Mais la loi climat, en ne proposant qu’une réduction de 50% de l’artificialisation constatée dans les 10 dernières années, en est loin. Si des paliers sont essentiels, il est important que ceux-ci soient conçus dans l’optique d’un objectif daté.
Nous avons donc rédigé des amendements afin de redéfinir cet objectif à l’horizon 2040, et en conséquence de fixer un premier palier de réduction ambitieux dans l’optique de sa réalisation.
Le secteur aérien et l’extension des aéroports
Contre les extensions d’aéroports, le projet de loi est particulièrement lacunaire.
Aux côtés de Greenpeace et du Réseau Action Climat, nous avons co-signé un amendement visant à interdire les projets de construction de nouveaux aérodromes et d’extension de ceux déjà existants, à l’exception des projets ayant pour motif des raisons de sécurité, de défense nationale ou de mise aux normes réglementaires. Cet article reprend la proposition de la Convention Citoyenne visant à limiter la croissance du trafic aérien.
Le champ d’application du projet de loi actuel ne concernerait pas les dix plus grands projets d’extension d’aéroports recensés par le Réseau Action Climat.

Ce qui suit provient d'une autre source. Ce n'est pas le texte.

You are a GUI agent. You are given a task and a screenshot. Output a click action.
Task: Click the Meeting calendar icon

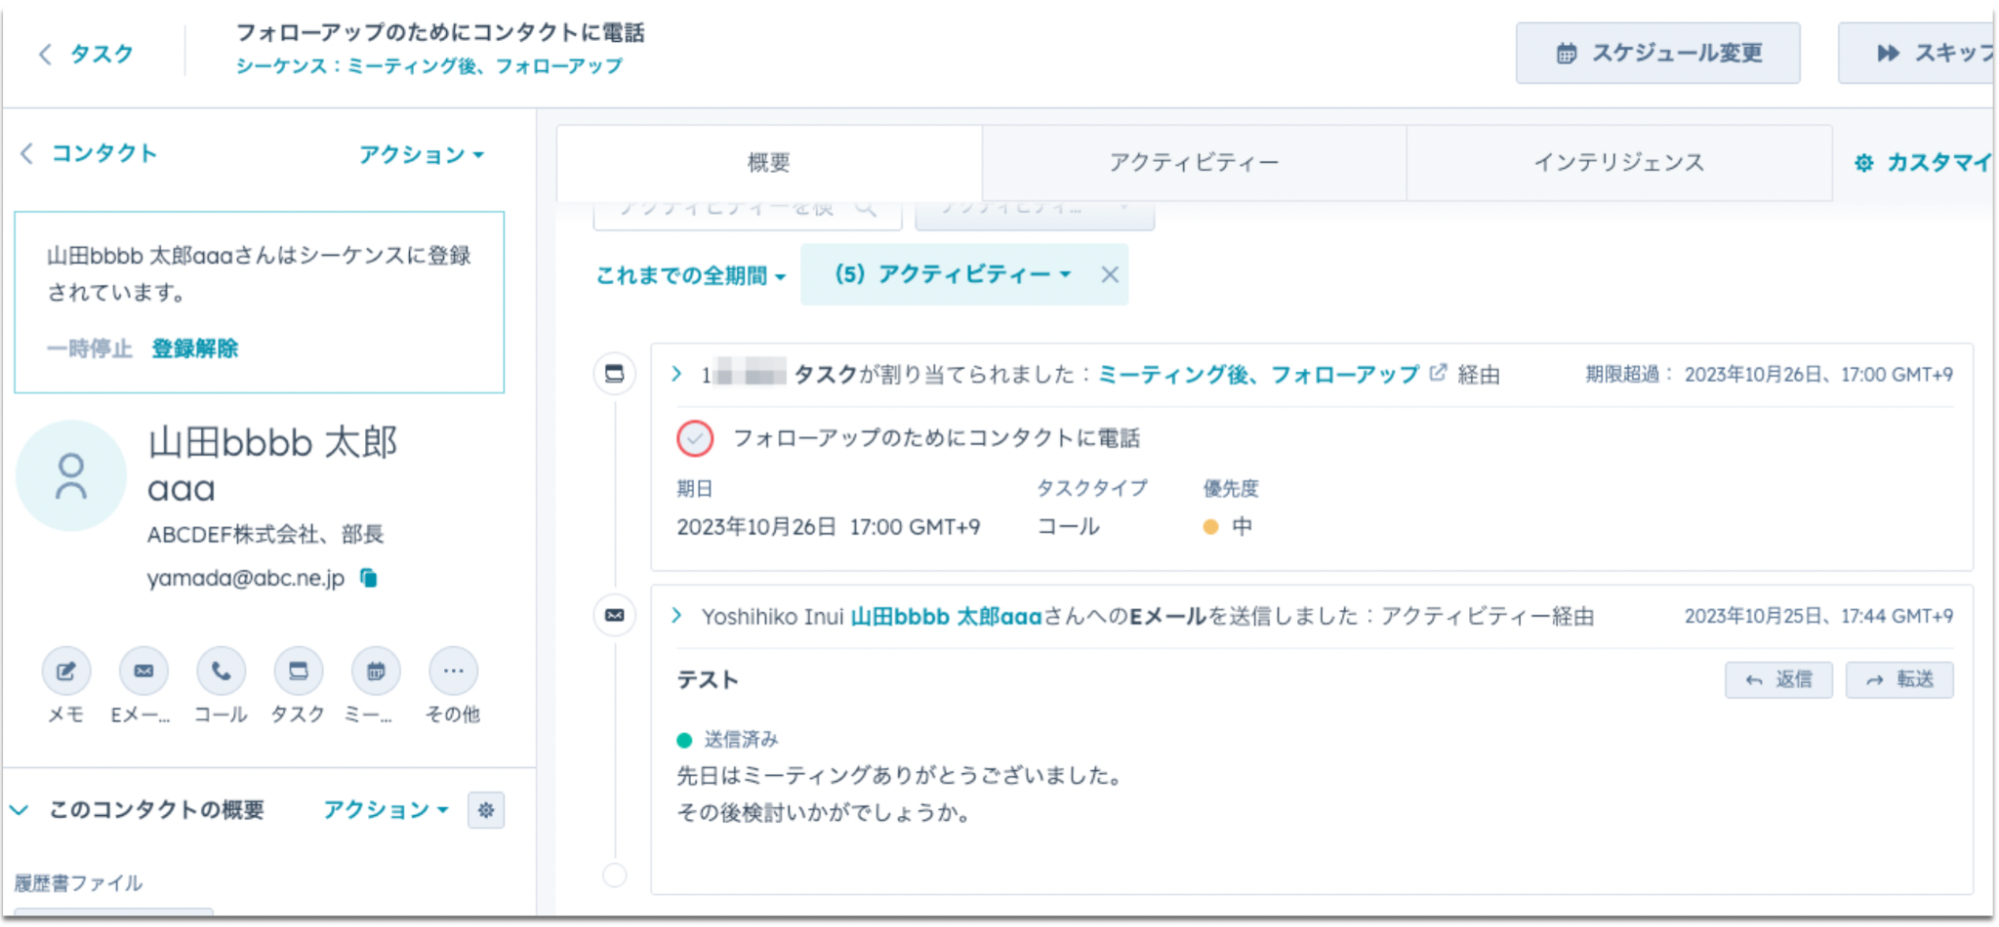(376, 671)
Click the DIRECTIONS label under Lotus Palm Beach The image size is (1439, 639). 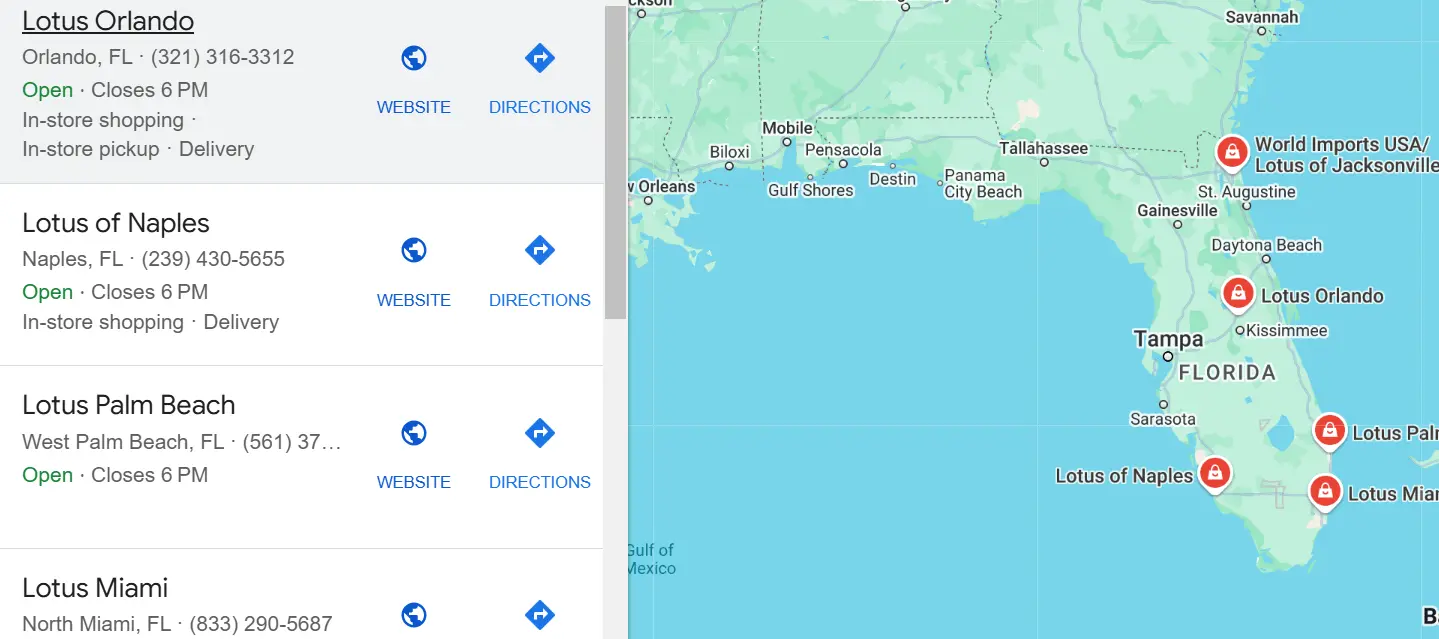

Dans l’optique de réduction des émissions de gaz à effet de serre du secteur, ces projets d’aménagement, justifiés par l’évolution prévisionnelle du trafic aérien à moyen terme, ne sont pas soutenables et vont à contre-sens des préoccupations citoyennes et des projections de trafic en période de crise sanitaire.
Notre amendement est en cohérence avec les dernières annonces du Gouvernement concernant l’abandon du projet d’extension de l’aéroport de Roissy et l’incompatibilité de l’extension des aéroports avec l’atteinte des objectifs climatiques de la France. De son côté, la Banque Européenne d’Investissement, dans le cadre de l’élaboration de sa nouvelle politique relative aux transports, a acté en 2020 la fin de son soutien aux différents projets d’extension d’aéroports en Europe.
Enfin, limiter ces projets d’extension très coûteux permettra de mettre en place et de développer des projets qui iront dans le sens de la réduction des émissions de gaz à effet de serre du secteur : intermodalité avec le transport ferroviaire, infrastructures pour l’avitaillement en carburants alternatifs.
Il est essentiel de mettre fin aux projets d’extensions en cours et d’amorcer la réduction du trafic aérien.
Réforme de la constitution
Réforme constitutionnelle : Les députés ont adopté le projet de loi constitutionnelle complétant l’article 1er de la Constitution et relatif à la préservation de l’environnement.
Si l’absence d’amendements qui auraient pu réduire la portée de cette réforme est une bonne nouvelle, l’occasion d’instaurer une véritable République écologique est encore manquée, faute d’inscrire le principe de non-régression et les limites planétaires à l’article 1er. Nous resterons mobilisés pour une réforme constitutionnelle à la hauteur des enjeux lors des débats à venir au Sénat qui débuteront le 10 mai.
Et maintenant ?
Les débats à l’Assemblée Nationale se sont avérés très décevants. La loi n’est ni à la hauteur de l’urgence climatique ni conforme aux propositions de la Convention Citoyenne pour le Climat. En mai, c’est le Sénat qui va à son tour examiner le projet de loi.
Notre Affaire à Tous reste mobilisée et vous invite à marcher le 9 mai pour rompre avec un gouvernement qui refuse de faire face à l’urgence écologique et nous unir face aux défis climatiques et sociaux qui nous attendent.